Rundum grandios hatte Belcanto-Spezialist Enrique Mazzola die Philharmonia Zürich einstudiert. Da wurde zum einen durch meisterhaft gewählte Tempi eine elektrisierende Spannung erzeugt, zum anderen waren die zahlreichen Instrumentengruppen, sowie deren Einsätze exemplarisch herausgearbeitet. Da ging es wahrlich unter die Haut, wie in Robertos grosser Arie plötzlich die Trompeten mit einer Unerbittlichkeit einsetzten, welche schon fast Verdis Rigoletto vorwegnahm und somit über Donizettis Werk deutlich hinauswies.
«Non regno, non vivo»
Am Ende dieses zu tiefst bewegenden Premierenabends, verkündete Elisabetta halbwahnsinnig das nahende Ende ihrer langen Regentschaft «Non regno, non vivo», das Publikum erlebte, wie die Tudor-Dynastie förmlich im Blut ertrank. Entsprechend groß war auch am Ende der Jubel für alle Beteiligten.

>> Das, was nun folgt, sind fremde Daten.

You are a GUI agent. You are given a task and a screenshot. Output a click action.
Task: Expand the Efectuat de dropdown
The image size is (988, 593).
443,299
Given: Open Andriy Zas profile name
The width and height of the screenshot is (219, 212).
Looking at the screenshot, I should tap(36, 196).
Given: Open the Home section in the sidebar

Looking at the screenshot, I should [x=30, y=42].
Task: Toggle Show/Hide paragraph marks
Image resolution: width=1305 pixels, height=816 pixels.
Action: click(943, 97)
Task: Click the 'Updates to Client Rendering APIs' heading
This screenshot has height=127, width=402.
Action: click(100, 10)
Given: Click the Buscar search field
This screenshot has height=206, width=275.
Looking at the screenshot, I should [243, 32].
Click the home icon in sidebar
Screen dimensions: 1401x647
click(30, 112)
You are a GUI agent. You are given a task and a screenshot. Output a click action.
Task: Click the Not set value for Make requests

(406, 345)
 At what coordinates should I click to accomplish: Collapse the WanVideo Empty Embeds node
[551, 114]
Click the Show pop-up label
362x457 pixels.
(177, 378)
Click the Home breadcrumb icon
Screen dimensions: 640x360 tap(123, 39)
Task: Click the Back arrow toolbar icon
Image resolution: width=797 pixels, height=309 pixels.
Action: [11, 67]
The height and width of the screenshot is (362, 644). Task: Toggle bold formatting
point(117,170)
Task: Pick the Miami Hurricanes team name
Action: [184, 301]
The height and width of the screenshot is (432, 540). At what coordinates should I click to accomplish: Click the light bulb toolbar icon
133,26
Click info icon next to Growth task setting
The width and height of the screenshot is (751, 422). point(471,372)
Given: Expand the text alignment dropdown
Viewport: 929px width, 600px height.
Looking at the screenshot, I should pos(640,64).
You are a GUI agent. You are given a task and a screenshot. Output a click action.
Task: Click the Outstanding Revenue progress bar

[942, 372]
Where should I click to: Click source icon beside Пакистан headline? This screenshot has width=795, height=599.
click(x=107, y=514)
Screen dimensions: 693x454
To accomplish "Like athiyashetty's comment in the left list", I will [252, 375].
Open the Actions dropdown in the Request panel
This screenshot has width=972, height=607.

Ein wunderschönes Artikel. Ich habe Roberto Devereux nie auf der Bühne gesehen, nur auf Youtube. Donizetti ist mir so lieb. Ich hätte diese version in Zürich gerne mitgemacht, aber finanziel ist das für mich leider nicht möglich.
Kaum zu glauben, dass Zürich eine Kurskorrektur vom reinen Regietheater vorgenommen hat. Intendant Homoki scheint altersweise zu werden.